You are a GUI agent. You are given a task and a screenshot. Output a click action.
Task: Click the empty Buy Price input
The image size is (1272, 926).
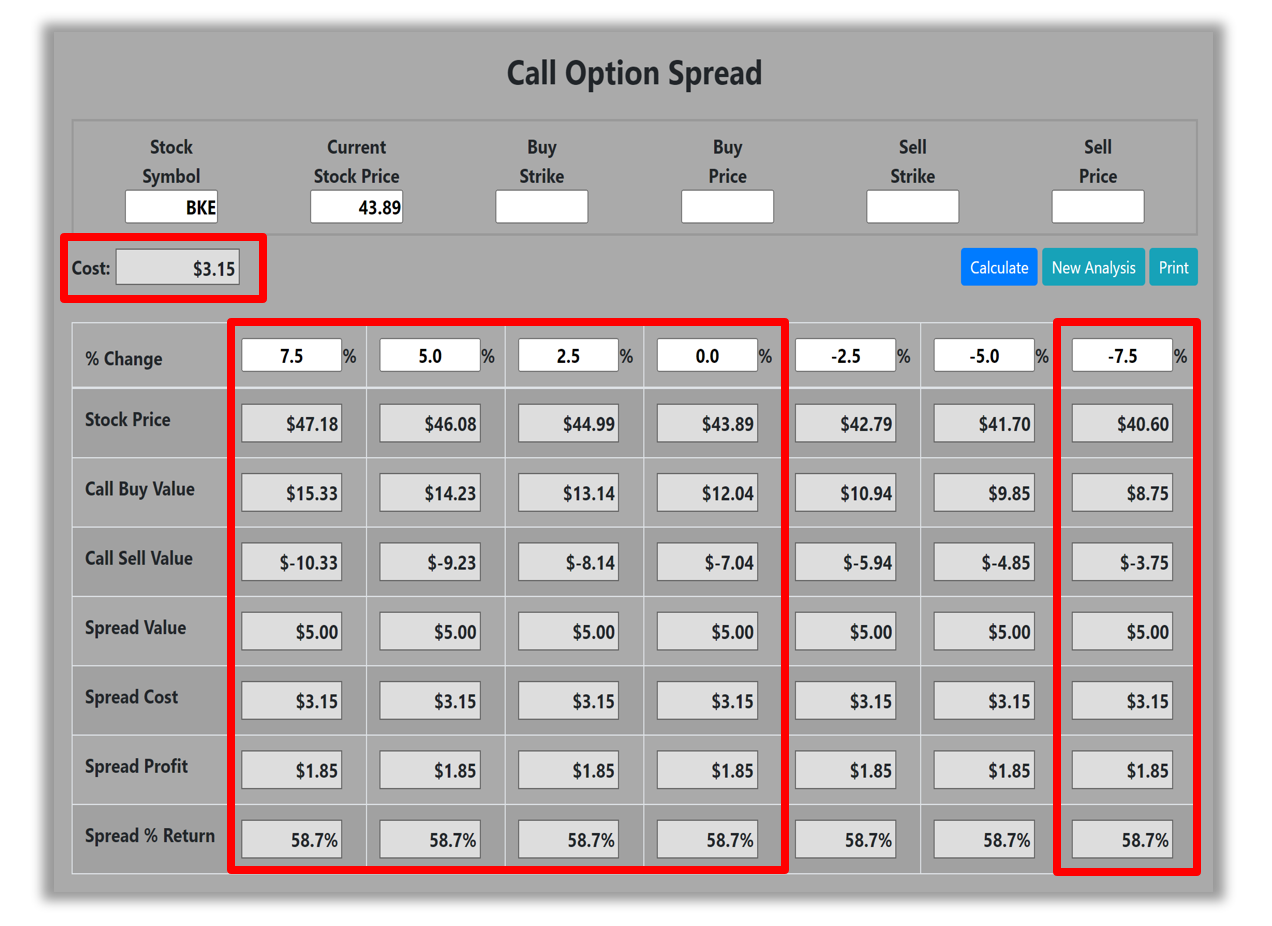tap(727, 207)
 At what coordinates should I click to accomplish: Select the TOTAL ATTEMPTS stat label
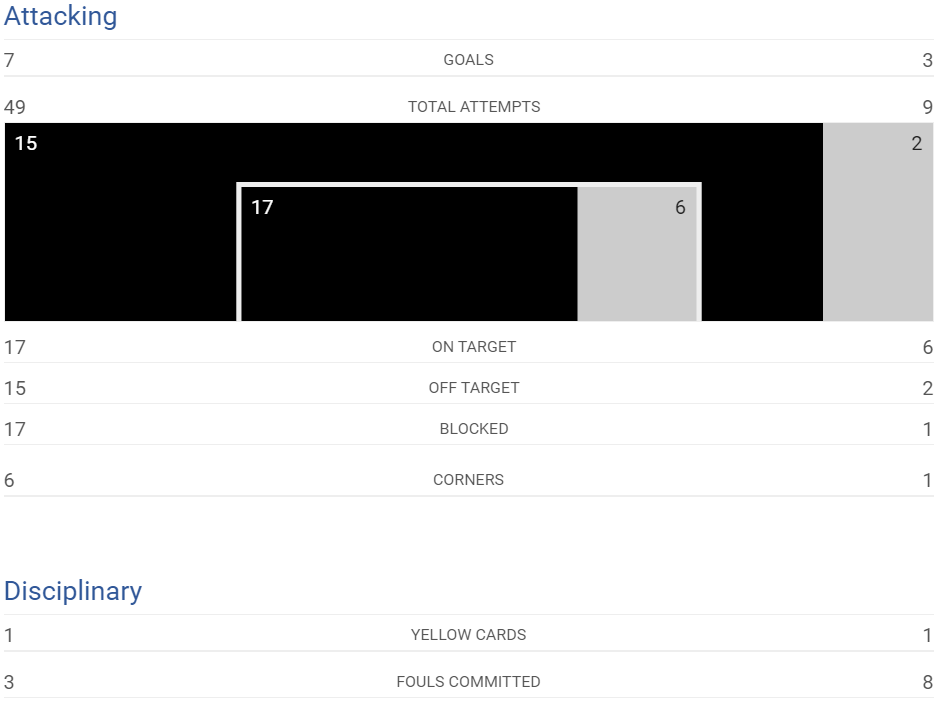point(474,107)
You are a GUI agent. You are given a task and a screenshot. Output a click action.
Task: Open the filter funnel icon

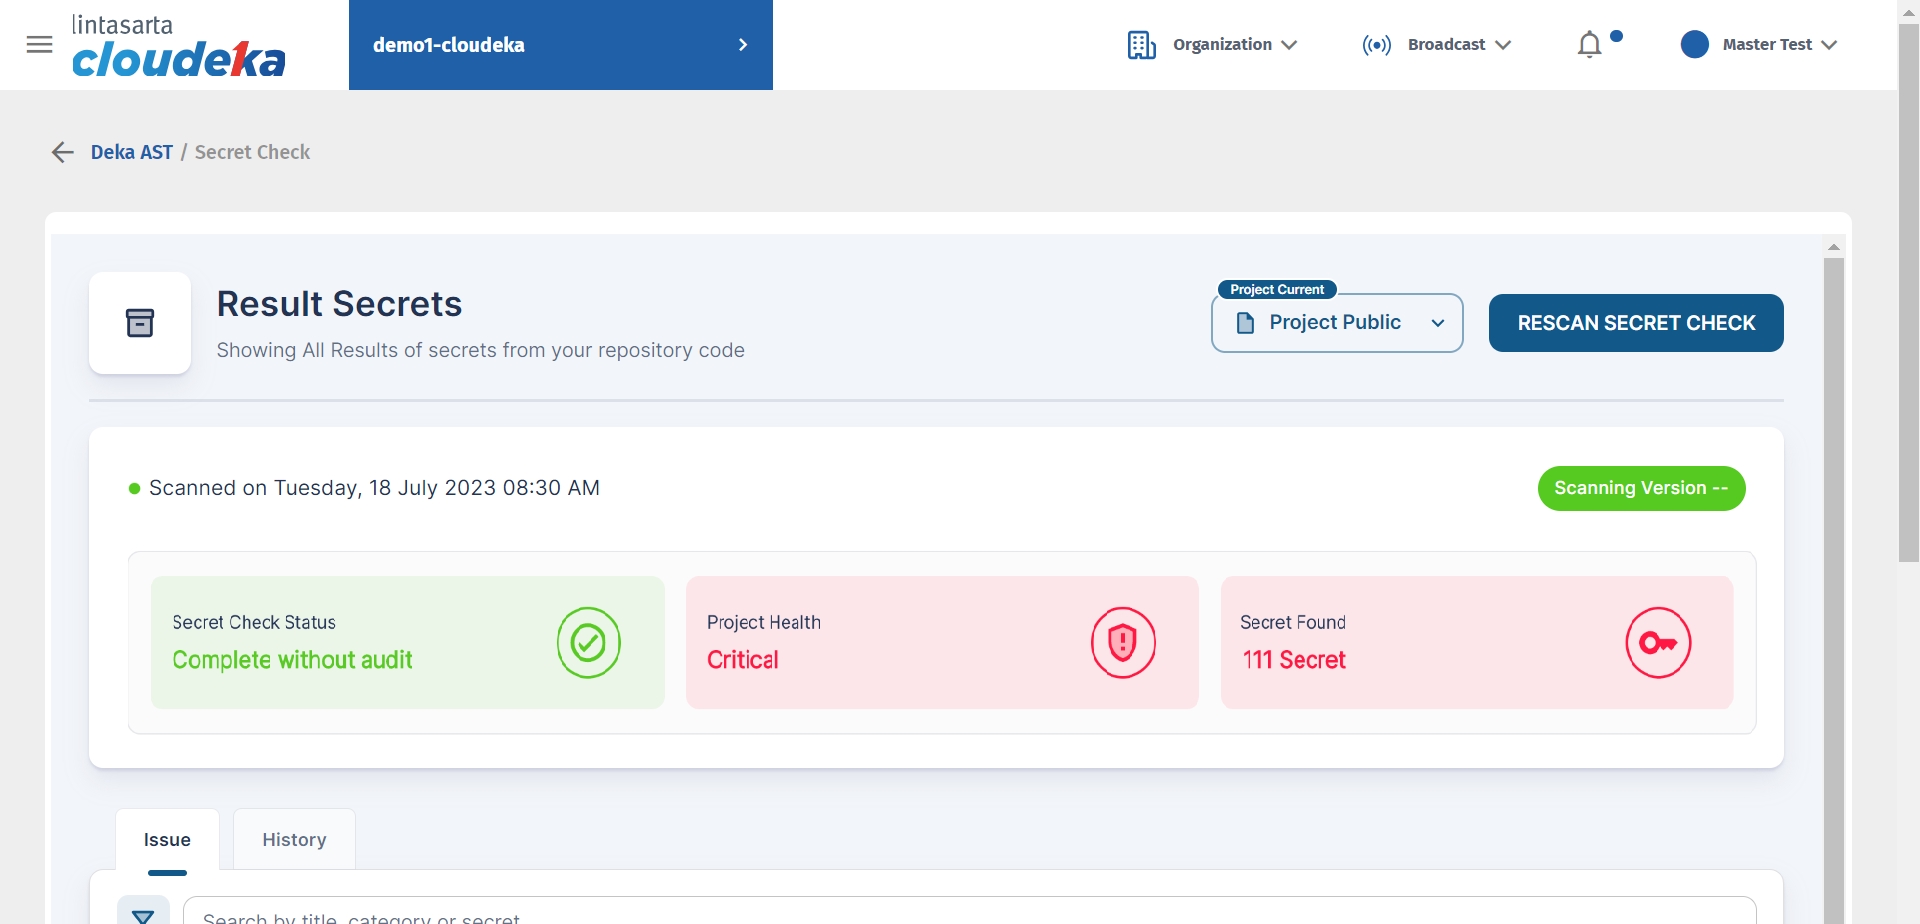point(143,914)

# # #

• _What you have to do_
What is needed is every entry written out word for word, with no pictures.

• _Answer section_
You are a GUI agent. You are given a task and a screenshot. Output a click action.
Task: Click the empty Buy Price input
The image size is (1272, 926).
tap(727, 207)
 At what coordinates should I click to accomplish: Select the TOTAL ATTEMPTS stat label
point(474,107)
You are a GUI agent. You are given a task and a screenshot. Output a click action.
Task: Open the filter funnel icon

point(143,914)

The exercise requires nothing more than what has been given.